UK: Polish community campaigns to save historic centre

Divine Mercy image

Divine Mercy image

A battle is taking place between the Polish community in Britain and the Marian Fathers, who are trying to sell the much-loved Fawley Court in Henley-on-Thames - which includes a church, where the Divine Mercy cult was inaugurated, a community centre and 50 acres of parkland.

Bought very cheaply in the 1950s, with donations from Polish ex-pats, the house,  designed by Wren has been a school, conference and retreat centre. A member of the Polish aristocracy, Prince Radziwill, and the centre's founder, Father Joseph Jarzbowski  are buried in the modern listed church - built to a tradition Polish mountain design.  For three generations, Fawley Court was seen as the centre of ex-pat Polish life in the UK.  The cult of the Divine Mercy was introduced to the UK from here and  hundreds of Poles from around the UK visit annually for pilgrimages, picnics and other celebrations.
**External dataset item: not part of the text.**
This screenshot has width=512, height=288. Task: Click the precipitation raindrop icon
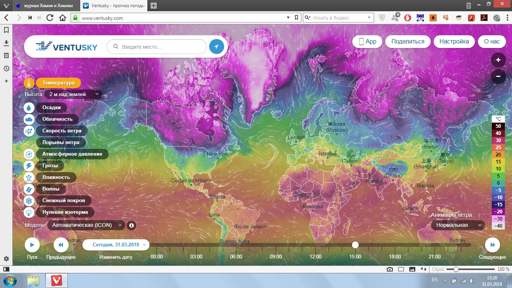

For some years the Marian Fathers say they have been struggling to pay for the upkeep of the property. In 2007 they closed the museum, moving its contents to Poland. The decision to sell Fawley Court and use the proceeds to finance other activities abroad, was made around that time. The Polish Catholic Mission with the Polish government offered £8million for Fawley Court - but the Marian Father rejected this offer - opting instead to go on the open market. 

Campaigners say that a property developer has now put in a £20million bid for the site - although they say the deal has not been completed yet.

Marian Father Wojciech Jasinski is quoted in the Polish daily Dziennik Polski, repeating that the order was forced to sell Fawley Court because it was too expensive to run and, they said the number of Polish visitors had fallen. Campaigners argue that with the huge influx of young Poles to the UK, the centre could be developed and provide a much-needed centre for them.

The group Save Fawley Court, which includes historians, lawyers, architects, have now written to the  Charity Commission, to determine whether the Marian Fathers are legally entitled to sell Fawley Court.  They point out that  under the Law Charity Act 1993 a property cannot  be sold without taking into account the interests of donors.  They also question whether the Marian Fathers had the right to close the museum and take away its contents. Finally they are demanding to see the accounts of the Marian Fathers, to discover what happened  to more than £200,000 collected by the Order from their community about ten years ago for maintenance of the building. They have also expressed concern about the future of St Anne's Church and the  historic graves there.

The Marian Fathers will not give any further comments at this time.